● EXERCISE BRIEF
From the repository page below, copy word for word the passage between "Volve dataset was" and "of University of Stavanger.", inclusive.

● GIVEN TEXT
========
Selected work repository

Andrzej Tunkiel
2020

Abstract

This is a repository holding some of my work done at University of Stavanger. These are mostly related to the crossover between Machine Learning, Petroleum and Mechanical Engineering that I am focusing on in pursue of a PhD.

Volve Dataset

Real-time drilling data as CSV

Volve dataset was made public by Equinor in 2018. While it contains a lot of interesting and valuable data, the format is rarely plug and play. This is the case with real-time drilling data that is stored in WITSML format. The logs can be time-based or depth-based with varying degree of completeness inside. These are now parsed and stored at CSV files. Small page dedicated to the dataset is hosted here on the servers of University of Stavanger.

Attribute search

Simple tool was developed for quickly searching all available real-time drilling logs. Just type in a keyword and you will know in which logs attributes containing it reside. Tool is available here.
========
● EXTRACTED RECORDS
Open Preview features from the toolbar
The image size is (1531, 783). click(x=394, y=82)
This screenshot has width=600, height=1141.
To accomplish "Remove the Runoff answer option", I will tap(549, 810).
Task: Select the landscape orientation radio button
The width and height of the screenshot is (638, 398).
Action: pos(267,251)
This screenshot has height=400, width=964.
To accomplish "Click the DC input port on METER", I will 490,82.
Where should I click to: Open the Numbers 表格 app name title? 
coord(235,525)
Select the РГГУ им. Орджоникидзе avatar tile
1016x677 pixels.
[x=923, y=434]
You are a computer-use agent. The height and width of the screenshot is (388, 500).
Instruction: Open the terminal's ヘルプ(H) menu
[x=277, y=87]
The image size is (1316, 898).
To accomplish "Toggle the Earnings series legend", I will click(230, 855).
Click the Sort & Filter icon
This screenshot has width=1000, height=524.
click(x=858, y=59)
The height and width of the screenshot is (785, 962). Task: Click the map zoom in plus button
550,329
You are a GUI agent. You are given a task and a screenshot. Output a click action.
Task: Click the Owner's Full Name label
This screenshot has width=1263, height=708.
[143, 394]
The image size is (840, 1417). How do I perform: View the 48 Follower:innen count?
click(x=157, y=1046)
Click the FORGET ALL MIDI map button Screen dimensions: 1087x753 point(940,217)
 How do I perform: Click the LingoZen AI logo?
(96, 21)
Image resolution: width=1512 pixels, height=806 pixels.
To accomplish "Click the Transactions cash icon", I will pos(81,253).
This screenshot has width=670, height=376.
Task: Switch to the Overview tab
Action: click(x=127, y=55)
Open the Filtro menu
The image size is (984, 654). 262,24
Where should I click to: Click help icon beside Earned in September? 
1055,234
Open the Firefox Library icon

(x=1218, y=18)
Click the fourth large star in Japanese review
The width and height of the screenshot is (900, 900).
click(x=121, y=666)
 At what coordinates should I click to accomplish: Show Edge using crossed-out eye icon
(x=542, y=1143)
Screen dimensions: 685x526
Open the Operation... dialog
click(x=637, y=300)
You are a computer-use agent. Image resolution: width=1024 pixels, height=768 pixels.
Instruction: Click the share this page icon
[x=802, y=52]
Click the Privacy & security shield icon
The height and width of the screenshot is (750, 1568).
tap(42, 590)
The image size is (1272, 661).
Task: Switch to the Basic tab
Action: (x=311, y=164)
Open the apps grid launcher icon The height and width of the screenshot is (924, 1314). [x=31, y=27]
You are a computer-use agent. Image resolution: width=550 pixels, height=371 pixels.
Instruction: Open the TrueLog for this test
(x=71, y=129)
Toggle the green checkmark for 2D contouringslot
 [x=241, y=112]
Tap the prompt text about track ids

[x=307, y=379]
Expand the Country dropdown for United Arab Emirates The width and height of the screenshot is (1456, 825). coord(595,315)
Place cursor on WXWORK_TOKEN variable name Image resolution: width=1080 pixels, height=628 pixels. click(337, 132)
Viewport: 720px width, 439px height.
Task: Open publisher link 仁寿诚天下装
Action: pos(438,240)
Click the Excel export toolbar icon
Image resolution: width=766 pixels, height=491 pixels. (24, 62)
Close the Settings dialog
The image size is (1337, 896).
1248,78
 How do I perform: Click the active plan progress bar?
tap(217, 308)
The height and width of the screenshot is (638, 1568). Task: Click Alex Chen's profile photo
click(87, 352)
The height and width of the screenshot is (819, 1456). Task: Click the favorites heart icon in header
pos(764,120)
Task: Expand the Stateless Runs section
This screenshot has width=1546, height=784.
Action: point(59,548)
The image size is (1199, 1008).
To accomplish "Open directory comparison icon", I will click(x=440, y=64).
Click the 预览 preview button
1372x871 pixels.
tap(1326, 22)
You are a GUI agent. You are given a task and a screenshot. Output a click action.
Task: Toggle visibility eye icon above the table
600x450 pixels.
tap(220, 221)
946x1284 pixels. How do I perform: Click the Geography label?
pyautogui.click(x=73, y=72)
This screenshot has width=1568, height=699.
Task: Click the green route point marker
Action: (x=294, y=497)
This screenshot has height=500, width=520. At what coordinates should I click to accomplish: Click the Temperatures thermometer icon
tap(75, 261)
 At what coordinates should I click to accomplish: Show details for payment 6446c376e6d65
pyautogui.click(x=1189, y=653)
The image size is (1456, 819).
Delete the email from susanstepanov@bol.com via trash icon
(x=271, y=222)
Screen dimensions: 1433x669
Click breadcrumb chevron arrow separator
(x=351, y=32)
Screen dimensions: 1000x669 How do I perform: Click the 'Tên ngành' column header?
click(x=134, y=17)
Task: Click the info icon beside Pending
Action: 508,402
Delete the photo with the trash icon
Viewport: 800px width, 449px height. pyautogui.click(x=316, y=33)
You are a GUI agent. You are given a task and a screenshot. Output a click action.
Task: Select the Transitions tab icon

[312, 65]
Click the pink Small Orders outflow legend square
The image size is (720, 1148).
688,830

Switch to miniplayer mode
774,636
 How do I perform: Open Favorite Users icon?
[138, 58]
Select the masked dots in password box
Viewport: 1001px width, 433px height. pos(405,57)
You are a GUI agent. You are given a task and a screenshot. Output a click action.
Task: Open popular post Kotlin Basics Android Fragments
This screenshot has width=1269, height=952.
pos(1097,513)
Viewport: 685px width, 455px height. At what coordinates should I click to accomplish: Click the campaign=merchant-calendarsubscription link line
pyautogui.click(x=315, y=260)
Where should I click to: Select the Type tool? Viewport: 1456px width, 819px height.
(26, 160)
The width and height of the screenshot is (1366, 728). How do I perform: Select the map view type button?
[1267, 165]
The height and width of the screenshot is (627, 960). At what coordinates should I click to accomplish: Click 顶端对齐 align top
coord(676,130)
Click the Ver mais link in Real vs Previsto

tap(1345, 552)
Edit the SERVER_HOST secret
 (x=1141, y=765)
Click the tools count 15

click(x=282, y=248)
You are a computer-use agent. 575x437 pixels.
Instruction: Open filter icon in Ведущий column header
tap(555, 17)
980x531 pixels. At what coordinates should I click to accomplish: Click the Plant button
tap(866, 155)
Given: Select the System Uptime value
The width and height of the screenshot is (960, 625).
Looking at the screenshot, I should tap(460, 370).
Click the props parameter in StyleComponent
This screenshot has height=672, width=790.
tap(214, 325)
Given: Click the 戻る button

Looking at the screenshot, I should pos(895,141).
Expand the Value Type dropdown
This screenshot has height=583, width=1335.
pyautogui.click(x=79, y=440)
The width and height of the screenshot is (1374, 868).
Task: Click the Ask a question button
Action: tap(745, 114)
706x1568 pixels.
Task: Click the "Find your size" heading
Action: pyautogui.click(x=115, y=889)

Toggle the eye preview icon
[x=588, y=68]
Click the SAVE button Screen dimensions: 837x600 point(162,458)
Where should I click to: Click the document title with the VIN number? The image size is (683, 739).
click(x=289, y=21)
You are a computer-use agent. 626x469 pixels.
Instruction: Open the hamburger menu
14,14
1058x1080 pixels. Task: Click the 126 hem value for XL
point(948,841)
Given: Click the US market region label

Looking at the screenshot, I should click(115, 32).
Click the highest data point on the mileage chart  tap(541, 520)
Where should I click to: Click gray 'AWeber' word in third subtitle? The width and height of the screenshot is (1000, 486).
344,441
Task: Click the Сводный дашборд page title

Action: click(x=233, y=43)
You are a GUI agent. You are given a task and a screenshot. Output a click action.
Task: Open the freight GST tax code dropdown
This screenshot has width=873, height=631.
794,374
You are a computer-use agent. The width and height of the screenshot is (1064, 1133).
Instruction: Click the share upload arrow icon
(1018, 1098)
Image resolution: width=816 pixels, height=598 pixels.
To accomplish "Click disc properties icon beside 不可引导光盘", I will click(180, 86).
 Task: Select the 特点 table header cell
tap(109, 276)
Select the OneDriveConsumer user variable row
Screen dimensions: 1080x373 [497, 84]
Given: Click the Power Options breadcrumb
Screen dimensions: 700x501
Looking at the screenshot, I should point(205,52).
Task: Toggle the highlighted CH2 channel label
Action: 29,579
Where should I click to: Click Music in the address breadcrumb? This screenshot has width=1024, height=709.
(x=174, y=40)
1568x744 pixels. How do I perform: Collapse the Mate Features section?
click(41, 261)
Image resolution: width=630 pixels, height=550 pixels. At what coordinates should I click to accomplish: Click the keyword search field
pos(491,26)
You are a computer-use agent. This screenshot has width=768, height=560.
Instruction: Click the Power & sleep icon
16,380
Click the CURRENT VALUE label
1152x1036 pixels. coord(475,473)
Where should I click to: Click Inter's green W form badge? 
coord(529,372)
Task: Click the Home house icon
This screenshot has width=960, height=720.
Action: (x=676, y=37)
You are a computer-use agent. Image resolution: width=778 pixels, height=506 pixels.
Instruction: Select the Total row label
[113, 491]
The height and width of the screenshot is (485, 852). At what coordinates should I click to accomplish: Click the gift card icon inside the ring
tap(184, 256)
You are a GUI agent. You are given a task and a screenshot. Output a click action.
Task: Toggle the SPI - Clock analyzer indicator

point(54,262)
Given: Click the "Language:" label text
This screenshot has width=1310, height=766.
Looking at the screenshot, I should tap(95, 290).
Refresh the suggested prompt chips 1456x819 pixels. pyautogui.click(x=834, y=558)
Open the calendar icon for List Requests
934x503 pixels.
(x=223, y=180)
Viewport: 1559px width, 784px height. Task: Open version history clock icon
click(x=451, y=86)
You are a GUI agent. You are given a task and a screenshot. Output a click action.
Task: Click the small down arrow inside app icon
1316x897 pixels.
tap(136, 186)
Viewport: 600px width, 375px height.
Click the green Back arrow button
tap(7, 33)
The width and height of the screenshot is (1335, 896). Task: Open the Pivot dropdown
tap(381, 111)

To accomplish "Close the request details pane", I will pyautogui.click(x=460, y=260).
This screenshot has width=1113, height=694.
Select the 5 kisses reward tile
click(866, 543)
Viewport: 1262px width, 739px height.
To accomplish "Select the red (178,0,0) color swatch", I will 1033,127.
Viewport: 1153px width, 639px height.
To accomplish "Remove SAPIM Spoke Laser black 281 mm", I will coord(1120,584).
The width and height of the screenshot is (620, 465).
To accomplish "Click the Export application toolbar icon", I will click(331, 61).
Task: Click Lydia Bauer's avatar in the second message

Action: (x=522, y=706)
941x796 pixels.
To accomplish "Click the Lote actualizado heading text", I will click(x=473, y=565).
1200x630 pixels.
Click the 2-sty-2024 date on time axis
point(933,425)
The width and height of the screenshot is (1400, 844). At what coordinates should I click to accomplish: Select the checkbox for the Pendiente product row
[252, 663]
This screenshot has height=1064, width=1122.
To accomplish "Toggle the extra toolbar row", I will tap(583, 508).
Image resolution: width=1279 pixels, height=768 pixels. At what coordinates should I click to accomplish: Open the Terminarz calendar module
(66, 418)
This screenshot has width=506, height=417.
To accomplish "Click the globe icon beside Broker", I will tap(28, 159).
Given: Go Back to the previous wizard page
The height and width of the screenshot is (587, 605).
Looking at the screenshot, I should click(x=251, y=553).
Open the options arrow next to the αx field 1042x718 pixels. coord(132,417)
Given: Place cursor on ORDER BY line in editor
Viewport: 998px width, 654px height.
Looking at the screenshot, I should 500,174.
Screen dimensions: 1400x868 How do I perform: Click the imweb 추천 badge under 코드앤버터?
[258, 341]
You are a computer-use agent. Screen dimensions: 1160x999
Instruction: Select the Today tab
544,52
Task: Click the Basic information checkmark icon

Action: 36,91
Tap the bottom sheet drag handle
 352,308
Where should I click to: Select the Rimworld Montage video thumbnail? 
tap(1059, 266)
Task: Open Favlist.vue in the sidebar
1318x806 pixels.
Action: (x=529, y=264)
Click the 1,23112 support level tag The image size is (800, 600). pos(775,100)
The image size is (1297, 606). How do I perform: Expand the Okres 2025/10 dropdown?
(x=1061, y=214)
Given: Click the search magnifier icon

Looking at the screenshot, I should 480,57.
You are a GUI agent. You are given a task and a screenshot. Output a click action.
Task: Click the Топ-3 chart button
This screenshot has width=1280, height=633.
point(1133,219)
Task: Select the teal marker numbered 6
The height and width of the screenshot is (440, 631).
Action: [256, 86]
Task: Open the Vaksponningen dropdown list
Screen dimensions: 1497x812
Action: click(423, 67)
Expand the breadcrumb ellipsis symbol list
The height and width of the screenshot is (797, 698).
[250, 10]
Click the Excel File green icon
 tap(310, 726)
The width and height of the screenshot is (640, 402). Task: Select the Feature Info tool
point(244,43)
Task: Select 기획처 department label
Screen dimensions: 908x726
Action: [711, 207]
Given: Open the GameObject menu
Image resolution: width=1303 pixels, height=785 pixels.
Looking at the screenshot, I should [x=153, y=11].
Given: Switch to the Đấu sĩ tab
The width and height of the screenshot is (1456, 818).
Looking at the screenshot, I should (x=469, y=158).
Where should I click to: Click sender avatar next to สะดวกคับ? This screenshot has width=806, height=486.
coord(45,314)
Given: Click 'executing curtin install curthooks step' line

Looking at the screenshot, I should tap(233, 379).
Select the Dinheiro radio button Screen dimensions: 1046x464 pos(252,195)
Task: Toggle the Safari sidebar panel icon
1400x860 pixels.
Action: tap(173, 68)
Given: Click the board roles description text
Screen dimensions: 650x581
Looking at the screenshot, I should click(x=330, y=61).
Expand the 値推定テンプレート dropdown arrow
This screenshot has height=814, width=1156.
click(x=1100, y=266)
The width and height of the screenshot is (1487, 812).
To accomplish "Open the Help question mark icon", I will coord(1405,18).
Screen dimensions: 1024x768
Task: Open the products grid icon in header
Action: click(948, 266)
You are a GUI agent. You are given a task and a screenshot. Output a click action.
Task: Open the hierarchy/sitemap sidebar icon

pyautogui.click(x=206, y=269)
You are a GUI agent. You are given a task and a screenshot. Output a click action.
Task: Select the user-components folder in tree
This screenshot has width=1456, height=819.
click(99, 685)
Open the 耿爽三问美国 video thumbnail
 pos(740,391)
========
● SOLUTION
Volve dataset was made public by Equinor in 2018. While it contains a lot of interesting and valuable data, the format is rarely plug and play. This is the case with real-time drilling data that is stored in WITSML format. The logs can be time-based or depth-based with varying degree of completeness inside. These are now parsed and stored at CSV files. Small page dedicated to the dataset is hosted here on the servers of University of Stavanger.